How Mimulus stores and retrieves data
There is no conventional drive here. Customers upload files to Mimulus’ portal, wait for the card to be prepared, and then receive the packed Glacier Storage Card by mail. If they later need the data back, the card goes to Mimulus, where staff open the container, extract the DNA with a patented biological primer, sequence it, reconstruct the binary data, and return it within 48 hours of receiving the card. The company does not say whether customers get the same card back, or whether they can request only selected files instead of the full archive.
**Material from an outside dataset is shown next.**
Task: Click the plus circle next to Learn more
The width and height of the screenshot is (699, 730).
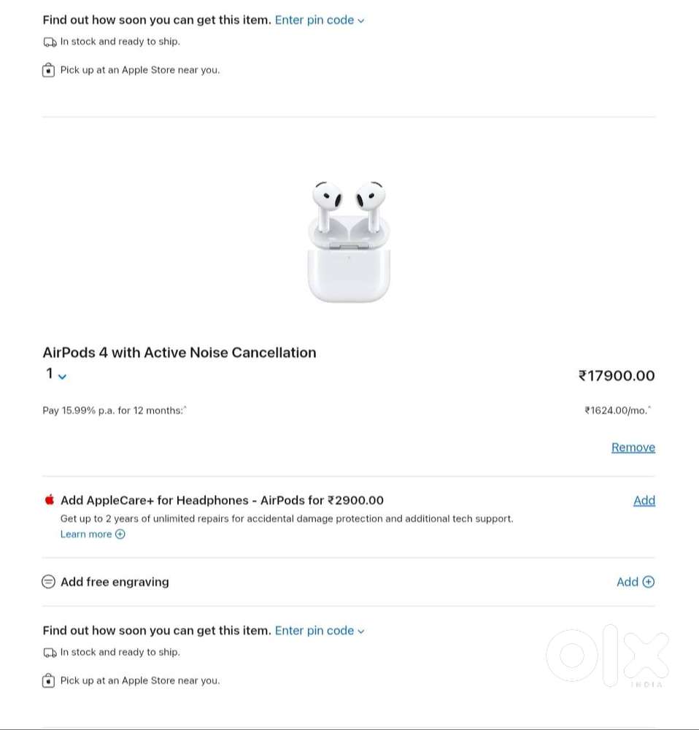Action: 120,534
- Glacier Storage Card GB: up to 1 TB
- Glacier Storage Card TB: up to 1 PB
- Glacier Storage Card PB: up to 1 EB
GenScript partnership and storage capacity claims
Mimulus says it has partnered with GenScript Biotech to build what it calls the ”first in the world” molecular archiving storage system. GenScript brings a validated CMOS-based production platform that can synthesize 8 million oligonucleotides in parallel on a single chip, which helps explain why the company is involved: DNA storage lives or dies on whether synthesis can happen fast enough to be commercially useful. Competitors in the field have been chasing that same bottleneck for years, so the hardware claim matters more than the glossy card photos.
There is also a small but important credibility snag. Blocks & Files spotted a mismatch in Mimulus’ own material: one place says the PB card holds up to 1 EB, another says up to 2.4 EB. That kind of inconsistency is not fatal for an early-stage archive product, but it does remind you that DNA storage still sits somewhere between serious engineering and wildly optimistic brochure copy. The bigger question now is whether Mimulus can turn a laboratory-friendly medium into something customers would trust with cold archives that actually matter.